DATABRICKS_SQL_ANALYTICS_MASKED_NUMBER_VALUE integer 0 No

Specifies the default masking value for numeric column types.

DATABRICKS_SQL_ANALYTICS_MASKED_TEXT_VALUE string <MASKED> No

Specifies the default masking value for text and string column types.

DATABRICKS_SQL_ANALYTICS_SECURE_VIEW_NAME_PREFIX string No

Specifies a prefix string for secure views. By default view-based row filter and masking-related secure views have the same schema name as the table schema name.

If you want to change the secure view schema name prefix, specify a value for this setting. For example, if the prefix is dev_, then the secure view name for a table named example1 is dev_example1.

DATABRICKS_SQL_ANALYTICS_SECURE_VIEW_NAME_POSTFIX string No

Specifies a postfix string for secure views. By default view-based row filter and masking-related secure views have the same schema name as the table schema name.

If you want to change the secure view schema name postfix, specify a value for this setting. For example, if the postfix is _dev, then the secure view name for a table named example1 is example1_dev.

DATABRICKS_SQL_ANALYTICS_SECURE_VIEW_DATABASE_NAME_PREFIX string No

Specifies a prefix string for secure views. By default view-based row filter and masking-related secure views have the same name as the table database name.

For example, if the prefix is priv_, then the secure view name for a database named example1 is priv_example1.

DATABRICKS_SQL_ANALYTICS_SECURE_VIEW_DATABASE_NAME_POSTFIX string _secure No

Specifies a postfix string for secure views. By default view-based row filter and masking-related secure views have the same name as the table database name.

For example, if the postfix is _sec, then the secure view name for a database named example1 is example1_sec.
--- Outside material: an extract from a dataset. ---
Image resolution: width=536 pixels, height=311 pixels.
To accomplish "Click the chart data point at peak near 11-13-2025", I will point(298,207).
DATABRICKS_SQL_ANALYTICS_SECURE_VIEW_NAME_REMOVE_SUFFIX_LIST string No

Specifies a suffix to remove from a table or view name. For example, if the table is named example_suffix you can remove the _suffix string. This transformation is applied before any custom prefix or postfix is applied.
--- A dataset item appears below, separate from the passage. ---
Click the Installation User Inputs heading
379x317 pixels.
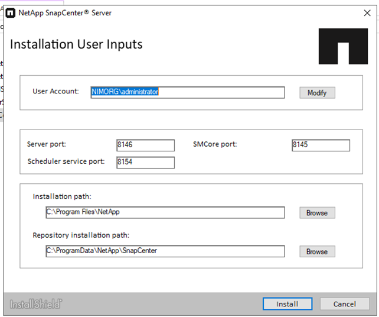pyautogui.click(x=76, y=44)
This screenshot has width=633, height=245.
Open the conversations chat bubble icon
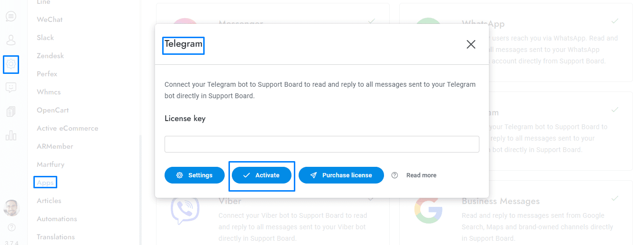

You can specify a single suffix or a comma separated list of suffixes.

DATABRICKS_SQL_ANALYTICS_SECURE_VIEW_DATABASE_NAME_REMOVE_SUFFIX_LIST string No

Specifies a suffix to remove from a database name. For example, if the database is named example_suffix you can remove the _suffix string. This transformation is applied before any custom prefix or postfix is applied.

You can specify a single suffix or a comma separated list of suffixes.

DATABRICKS_SQL_ANALYTICS_GRANT_UPDATES boolean true Yes

Specifies whether PolicySync performs grants and revokes for access control and creates, updates, and deletes queries for users, groups, and roles. The default value is true.

DATABRICKS_SQL_ANALYTICS_ENABLE_DATA_ADMIN boolean true No

This property is used to enable the data admin feature. With this feature enabled you can create all the policies on native tables/views, and respective grants will be made on the secure views of those native tables/views. These secure views will have row filter and masking capability. In case you need to grant permission on the native tables/views then you can select the permission you want plus data admin in the policy. Then those permissions will be granted on both the native table/view as well as its secure view.

DATABRICKS_SQL_ANALYTICS_USE_HIVE_ACCESS_POLICIES boolean false No

Uncomment and set this property to true to use the privacera_hive service instead of privacera_databricks_sql_analytics. After setting the Privacera Manager property, PolicySync starts syncing the policies from the privacera_hive service. Be aware that deny and exclude polices from privacera_hive will not work, as only allow policies from Hive are supported this way.

Access audits management

Name Type Default Required Description
DATABRICKS_SQL_ANALYTICS_AUDIT_ENABLE boolean true Yes

Specifies whether Privacera fetches access audit data from the data source.

DATABRICKS_SQL_ANALYTICS_AUDIT_INITIAL_PULL_MINUTES integer 30 No

Specifies the initial delay, in minutes, before PolicySync retrieves access audits from Databricks SQL.

DATABRICKS_SQL_ANALYTICS_AUDIT_EXCLUDED_USERS string {{DATABRICKS_SQL_ANALYTICS_JDBC_USERNAME}} No

Specifies a comma separated list of users to exclude when fetching access audits. For example: "user1,user2,user3".